** start Extract **
Each AI technique is evaluated for each level of potential, which results in a set of potentials and/or challenges. Those are then visually mapped onto a classification structure as proposed in Figure 5. The classification structure is composed of hierarchical diagrams that visually map each level of potential. Values are attributed to the smaller, outer diagrams and projected onto the larger, inner diagram. The levels of output and input are mapped together to create a classification for the design problem. The levels of creativity and collaboration are mapped together to create a classification for the design process. The results of both diagrams are projected onto the larger diagram, which unites them to map the potential of the AI techniques in early architectural design. The classification structure can be interpreted in various ways. e.g., the largest diagram (i.e. the final classification) not only shows the potential of the AI techniques on the resulting diagonal, but also shows whether the AI techniques are more suited towards solving the design problem or being integrated into the design process. Similar interpretations apply to each of the smaller diagrams.

Figure 5.

Classification structure to classify the potential of AI techniques for architectural design. Created by first author (2023).

Classification

Each AI technique is evaluated for each level of potential in the tables below, resulting in sets of potentials and challenges for each AI technique. Those challenges and potentials are then visually mapped onto the classification structure Tables 1, 2, 3, 4, 5, 6 and 7.

Table 1.

Levels of potential for expert system.
** end Extract **
** start Records provided **
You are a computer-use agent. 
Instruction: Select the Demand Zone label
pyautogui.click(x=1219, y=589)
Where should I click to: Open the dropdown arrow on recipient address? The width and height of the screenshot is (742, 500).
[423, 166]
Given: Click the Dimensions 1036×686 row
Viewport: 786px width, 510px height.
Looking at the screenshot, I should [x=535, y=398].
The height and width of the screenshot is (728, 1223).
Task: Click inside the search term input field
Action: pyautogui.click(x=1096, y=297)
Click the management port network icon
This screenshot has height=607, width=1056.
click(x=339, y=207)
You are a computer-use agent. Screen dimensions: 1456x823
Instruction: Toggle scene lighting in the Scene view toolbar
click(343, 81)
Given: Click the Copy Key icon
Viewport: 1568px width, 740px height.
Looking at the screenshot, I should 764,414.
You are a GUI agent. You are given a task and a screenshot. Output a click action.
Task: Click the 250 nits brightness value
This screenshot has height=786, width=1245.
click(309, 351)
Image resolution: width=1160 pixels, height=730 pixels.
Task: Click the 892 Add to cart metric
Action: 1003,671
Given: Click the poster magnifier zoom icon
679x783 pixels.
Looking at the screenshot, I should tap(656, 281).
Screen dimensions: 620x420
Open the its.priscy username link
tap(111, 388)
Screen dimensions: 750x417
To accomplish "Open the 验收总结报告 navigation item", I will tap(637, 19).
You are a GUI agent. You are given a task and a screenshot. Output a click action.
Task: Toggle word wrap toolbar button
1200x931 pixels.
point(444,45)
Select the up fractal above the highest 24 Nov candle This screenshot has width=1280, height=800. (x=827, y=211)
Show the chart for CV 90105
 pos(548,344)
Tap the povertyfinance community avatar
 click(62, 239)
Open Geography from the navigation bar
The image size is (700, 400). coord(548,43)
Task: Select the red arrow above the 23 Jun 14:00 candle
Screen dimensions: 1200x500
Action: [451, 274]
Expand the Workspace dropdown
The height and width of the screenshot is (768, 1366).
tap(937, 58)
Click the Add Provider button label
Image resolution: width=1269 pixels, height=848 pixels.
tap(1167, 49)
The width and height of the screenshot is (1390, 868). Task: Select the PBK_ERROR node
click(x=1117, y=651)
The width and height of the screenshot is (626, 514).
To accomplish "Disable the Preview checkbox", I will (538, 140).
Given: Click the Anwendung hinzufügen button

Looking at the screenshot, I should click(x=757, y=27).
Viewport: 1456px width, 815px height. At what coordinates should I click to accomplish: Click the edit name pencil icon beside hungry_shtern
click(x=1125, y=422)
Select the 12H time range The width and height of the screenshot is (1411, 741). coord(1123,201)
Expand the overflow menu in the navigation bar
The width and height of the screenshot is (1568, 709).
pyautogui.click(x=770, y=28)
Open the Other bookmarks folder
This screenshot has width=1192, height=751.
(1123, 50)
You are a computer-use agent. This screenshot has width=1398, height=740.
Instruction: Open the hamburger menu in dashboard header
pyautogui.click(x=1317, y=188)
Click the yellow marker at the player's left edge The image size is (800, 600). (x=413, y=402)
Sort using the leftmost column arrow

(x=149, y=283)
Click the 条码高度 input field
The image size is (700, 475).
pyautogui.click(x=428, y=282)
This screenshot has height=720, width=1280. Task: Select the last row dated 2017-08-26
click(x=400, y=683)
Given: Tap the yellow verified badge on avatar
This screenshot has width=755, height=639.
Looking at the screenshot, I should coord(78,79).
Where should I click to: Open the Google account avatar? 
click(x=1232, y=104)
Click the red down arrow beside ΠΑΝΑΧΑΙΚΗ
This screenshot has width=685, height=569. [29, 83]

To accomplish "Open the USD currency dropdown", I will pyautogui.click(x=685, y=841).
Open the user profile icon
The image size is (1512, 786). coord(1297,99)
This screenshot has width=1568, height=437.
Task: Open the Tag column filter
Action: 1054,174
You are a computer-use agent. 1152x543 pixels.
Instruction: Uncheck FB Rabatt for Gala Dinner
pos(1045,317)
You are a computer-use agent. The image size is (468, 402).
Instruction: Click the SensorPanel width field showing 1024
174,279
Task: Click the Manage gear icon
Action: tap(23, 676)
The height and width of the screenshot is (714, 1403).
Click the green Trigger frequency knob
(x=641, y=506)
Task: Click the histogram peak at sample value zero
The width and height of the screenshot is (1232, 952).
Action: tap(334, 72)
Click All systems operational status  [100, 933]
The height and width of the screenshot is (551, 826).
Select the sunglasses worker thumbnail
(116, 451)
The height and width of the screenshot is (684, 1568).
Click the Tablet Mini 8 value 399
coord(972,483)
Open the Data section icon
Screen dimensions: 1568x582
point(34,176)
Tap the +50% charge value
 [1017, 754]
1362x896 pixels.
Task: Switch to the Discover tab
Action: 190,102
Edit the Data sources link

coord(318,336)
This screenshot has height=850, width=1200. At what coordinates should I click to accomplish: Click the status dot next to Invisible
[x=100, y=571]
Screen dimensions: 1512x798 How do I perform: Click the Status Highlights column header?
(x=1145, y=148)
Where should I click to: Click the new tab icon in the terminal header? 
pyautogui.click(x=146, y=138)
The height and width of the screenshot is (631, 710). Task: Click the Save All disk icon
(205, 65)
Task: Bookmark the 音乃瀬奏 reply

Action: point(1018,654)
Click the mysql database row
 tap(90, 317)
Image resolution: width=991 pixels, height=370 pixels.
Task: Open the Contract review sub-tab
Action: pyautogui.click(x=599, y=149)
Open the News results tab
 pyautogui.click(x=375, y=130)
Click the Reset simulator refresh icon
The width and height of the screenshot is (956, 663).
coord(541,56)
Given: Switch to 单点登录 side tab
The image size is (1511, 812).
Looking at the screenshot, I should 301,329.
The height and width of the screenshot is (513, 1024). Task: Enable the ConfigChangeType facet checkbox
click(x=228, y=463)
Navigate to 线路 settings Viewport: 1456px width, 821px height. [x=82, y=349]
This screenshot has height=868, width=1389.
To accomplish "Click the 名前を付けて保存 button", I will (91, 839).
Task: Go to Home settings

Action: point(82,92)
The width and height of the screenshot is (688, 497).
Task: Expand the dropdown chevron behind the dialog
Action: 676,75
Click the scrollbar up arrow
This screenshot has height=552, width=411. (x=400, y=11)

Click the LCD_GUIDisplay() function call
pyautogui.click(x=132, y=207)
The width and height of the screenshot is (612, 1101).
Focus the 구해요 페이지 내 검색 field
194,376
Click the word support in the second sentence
** end Records provided **
■ Task A
Answer these questions from the extract on classifying AI techniques above, putting each answer on its own line with the same marking.
(i) Which two levels of potential are mapped together to create a classification for the design problem?
(ii) Which two levels of potential are mapped together to create a classification for the design process?
(iii) According to its caption, what does Table 1 show?
■ Task B
Write out the part of the extract on classifying AI techniques that opens with the words containing "Classification structure to" and closes with "for expert system.".

■ Correct answer A
(i) The levels of output and input.
(ii) The levels of creativity and collaboration.
(iii) Levels of potential for expert system.

■ Correct answer B
Classification structure to classify the potential of AI techniques for architectural design. Created by first author (2023).

Classification

Each AI technique is evaluated for each level of potential in the tables below, resulting in sets of potentials and challenges for each AI technique. Those challenges and potentials are then visually mapped onto the classification structure Tables 1, 2, 3, 4, 5, 6 and 7.

Table 1.

Levels of potential for expert system.